De forma paralela otras ciudades fueron adquiriendo mayor entidad. Gracias a las Constituciones Imperiales sabemos que, por ejemplo, Milán o Tréveris fueron ejerciendo funciones de capitalidad. En los citados documentos aparece no solo el emperador que las emite, sino también el lugar dónde son emitidas. Muchas de ellas señalan Milan y Tréveris, por lo que poco a poco se van convirtiendo en cabeza de la administración. La capitalidad adquiere cierto tono itinerante, allí donde se encuentre el emperador, se hallará la capital. 

Ante problemas acuciantes para el Imperio, no se adoptaba una solución única para todo el territorio. Mas bien, proliferaban discursos distintos, no existía un proyecto político común. Se constata una ausencia absoluta de solidaridad entre los diferentes territorios imperiales. 

En cada lugar, o ciudad, se podía opinar, y actuar de manera contradictoria, tal y como sucedió en el siglo IV. Los visigodos hostigaban continuamente la región de los Balcanes, un problema que corresponde atajar a la capital de Oriente, Constantinopla. La solución adoptada será desviar el problema hacia Occidente, concretamente hacia Occidente. Por lo tanto el problema no desaparece, únicamente va a cambiar de ubicación. Constantinopla se deshace del marrón y le pasa la papeleta a Roma. 
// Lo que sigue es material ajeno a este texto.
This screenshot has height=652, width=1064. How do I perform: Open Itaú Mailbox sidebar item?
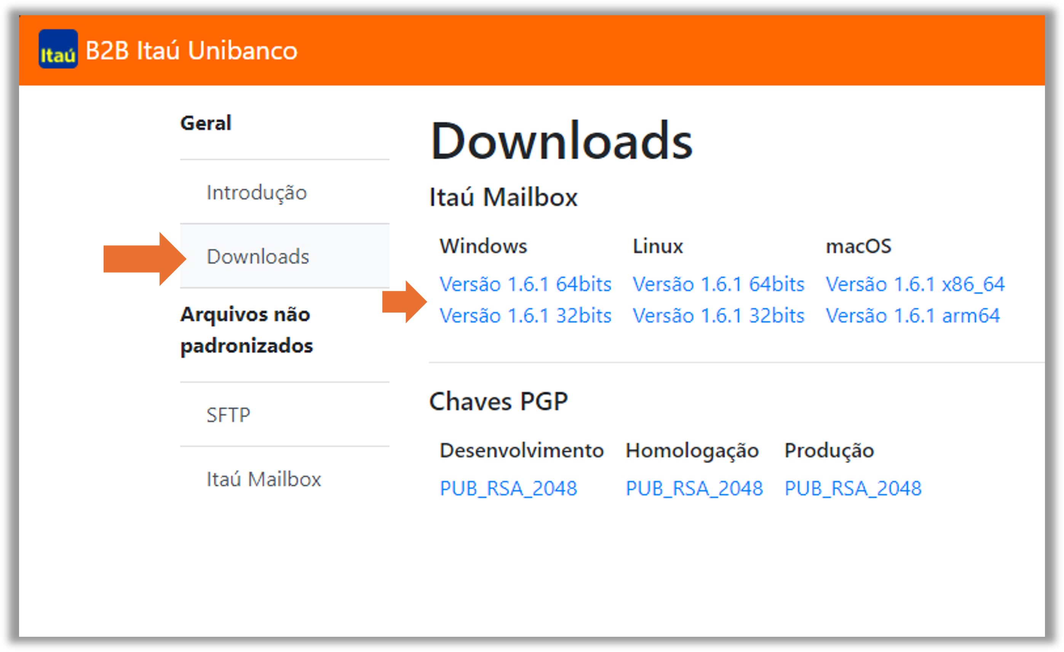point(263,479)
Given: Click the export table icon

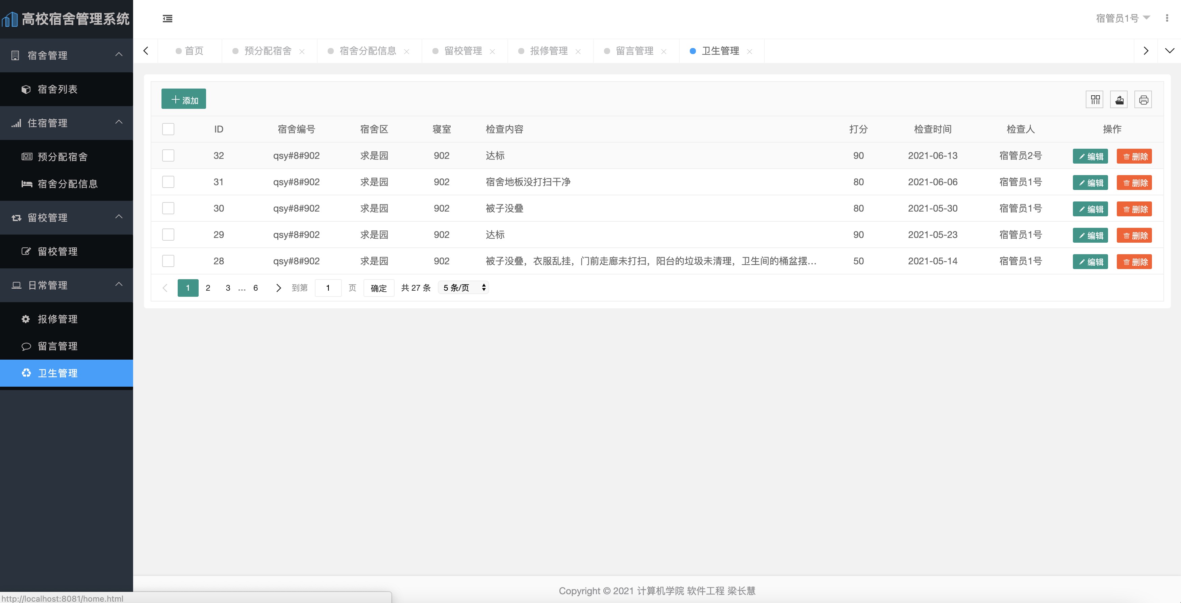Looking at the screenshot, I should [x=1119, y=100].
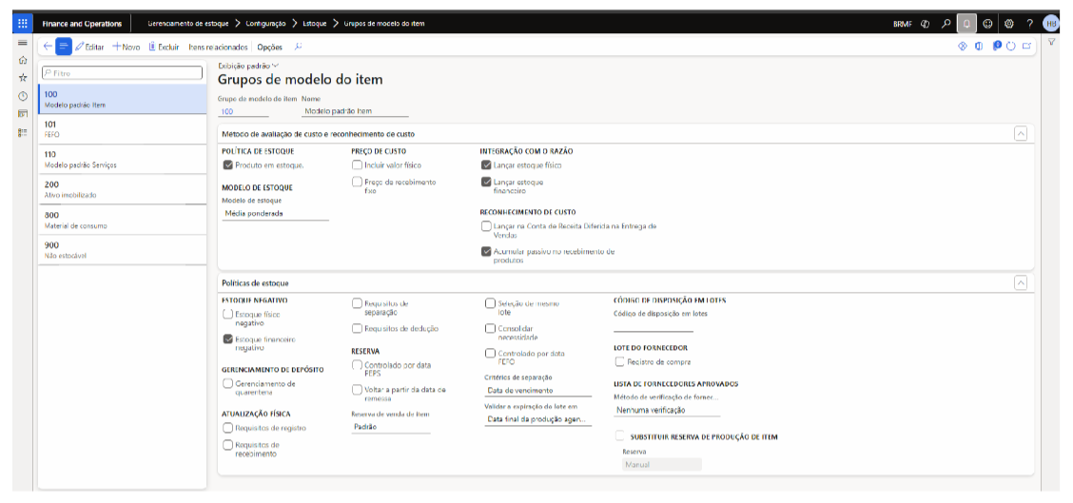Open the settings gear in header

(x=1008, y=23)
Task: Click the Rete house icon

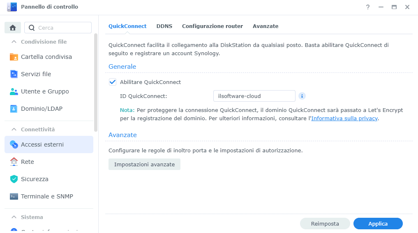Action: (14, 162)
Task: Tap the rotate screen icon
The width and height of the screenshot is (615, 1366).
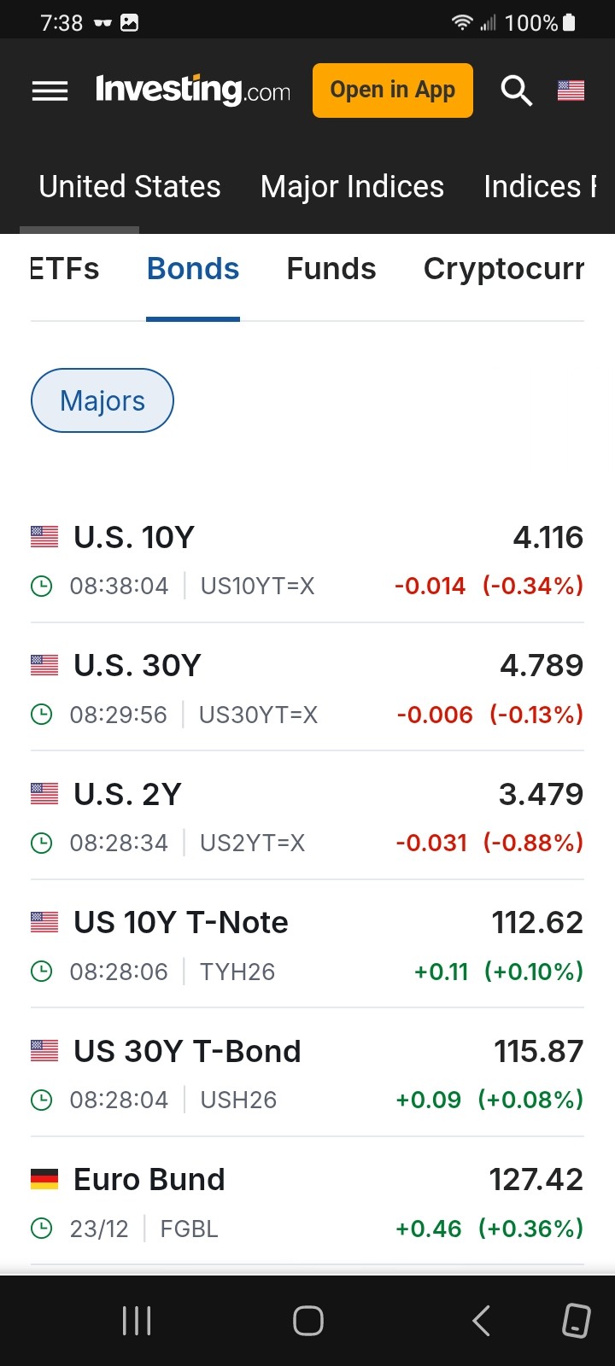Action: click(576, 1321)
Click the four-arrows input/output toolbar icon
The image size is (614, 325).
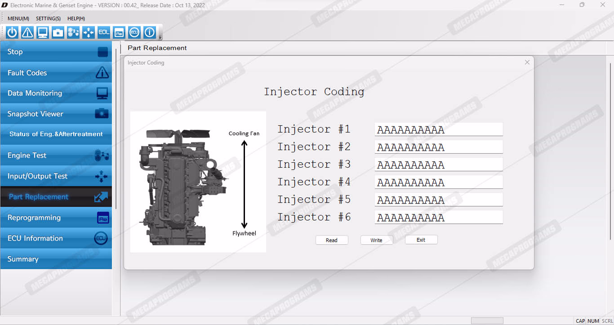[89, 32]
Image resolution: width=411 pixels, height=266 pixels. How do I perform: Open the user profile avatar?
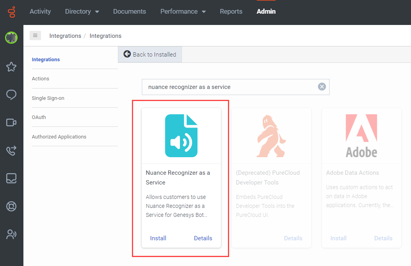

Peter Brown apunta que la aristocracia romana, y también la Iglesia, cada vez con mayor frecuencia, optan por negociar acuerdos personales con cada uno de los jefes y reyezuelos de los pueblos germánicos. Poder temporal y poder espiritual se iban desentendiendo de la posibilidad de una política común para todo el ámbito imperial. Un ejemplo claro lo constituyen los grandes terratenientes del sur de Francia, que pactaron el asentamiento de los visigodos sin contar con Roma. 

Hemos analizado la situación interna de Roma, vamos a intentar ahora acercarnos a la realidad exterior. El fenómeno invasor no fue algo aislado, ni de aparición súbita. El peligro de los germanos estuvo ahí desde siempre, desde el mismo momento en que Roma comenzó su expansión y fue anexionando nuevos territorios. Mas esta presión se va haciendo insostenible a partir del siglo IV, relacionada con la necesidad de mejorar que tenían estos pueblos (una constante universal, iniciar migraciones para mejorar las condiciones de vida). 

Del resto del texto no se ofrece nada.